The U.S. Small Business Administration primarily defines a small business as one with fewer than 500 employees. Among the more than 465,000 businesses in New York in 2016, 99 percent were classified as a small business. Of those, about two-thirds had fewer than five employees and 81 percent have fewer than ten. Comptroller DiNapoli refers to these as microbusinesses and they provided over 957,000 jobs with total payroll close to $43 billion. New York also has over 1.7 million non-employer businesses, which are businesses largely composed of self-employed individuals.
Companies with four or fewer employees, provided about 488,000 jobs with total payroll of $23.3. Those with 20 to 49 employees provided more than 809,000 jobs, or 10 percent of all private sector employment. These businesses payroll was over $39 billion in 2016. Small businesses with over 200 employees provided 693,000 jobs with payroll of about $43 billion.

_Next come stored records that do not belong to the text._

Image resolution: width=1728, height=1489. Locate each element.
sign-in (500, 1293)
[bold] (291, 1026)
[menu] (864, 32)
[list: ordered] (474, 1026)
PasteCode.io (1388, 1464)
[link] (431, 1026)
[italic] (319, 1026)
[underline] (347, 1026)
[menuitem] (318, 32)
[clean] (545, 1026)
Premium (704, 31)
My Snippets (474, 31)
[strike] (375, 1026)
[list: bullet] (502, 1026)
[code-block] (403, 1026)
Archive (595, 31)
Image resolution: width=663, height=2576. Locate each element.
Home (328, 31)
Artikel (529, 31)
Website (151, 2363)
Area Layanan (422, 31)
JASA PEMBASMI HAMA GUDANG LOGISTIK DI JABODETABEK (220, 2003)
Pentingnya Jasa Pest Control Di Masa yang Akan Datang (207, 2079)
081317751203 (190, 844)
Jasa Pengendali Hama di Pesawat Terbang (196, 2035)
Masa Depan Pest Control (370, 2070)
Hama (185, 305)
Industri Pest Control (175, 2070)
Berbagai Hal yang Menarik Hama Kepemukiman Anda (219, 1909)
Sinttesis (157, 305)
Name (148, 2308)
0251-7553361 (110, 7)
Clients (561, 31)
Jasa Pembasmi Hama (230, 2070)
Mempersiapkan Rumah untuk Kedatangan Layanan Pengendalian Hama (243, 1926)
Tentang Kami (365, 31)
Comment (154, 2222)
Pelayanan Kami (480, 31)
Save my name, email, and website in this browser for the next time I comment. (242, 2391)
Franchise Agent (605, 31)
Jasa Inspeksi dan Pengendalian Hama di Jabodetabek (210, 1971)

Interestingly, small businesses account for most firms in every industry sector. In 2016, over 95 percent of all the firms in each industry sector were small businesses. The three largest sectors are trade, professional services, and leisure activities (construction is the fifth largest sector and transportation is ninth).
The trade sector, at almost 87,000 firms, includes both retail and wholesale establishments ranging from supermarkets to car dealerships and accounted for about 19 percent of all New York small businesses. At 18 percent of all New York small businesses is the professional service sector, which includes accounting and law firms, as well as firms that specialize in computer design. Rounding out the top three and accounting for about 12.6 percent of New York’s small businesses are firms which provide leisure activities such as restaurants and theaters. However, companies that provide leisure activities also provide the lowest average payroll for employees:
Concluding his report, Comptroller DiNapoli reminds New Yorkers of a critical role that his office plays by investing in New York State small businesses through the New York State Common Retirement Fund (CRF). As of February 28, 2019, the CRF has committed $1.8 billion to private equity investment in New York as of February 28, 2019. With $1.2 billion has been invested in 406 companies, mostly in the high-tech sector. Through its lending partnership with the New York Business Development Corporation (NYBDC) over the last year 1,139 loans totaling $393 million have been made to companies providing over 23,000 jobs, about 40 percent of which go to Minority-and Women-Owned Business Enterprises (MWBEs).
Small businesses are the economic backbone of the State. New York would be lost without them. As such, it is encouraging to see small businesses succeed despite all the regulatory and economic obstacles they face. New York legislators must be mindful of these burdens and seek to reduce them as much as possible in order to maintain competitive nationally.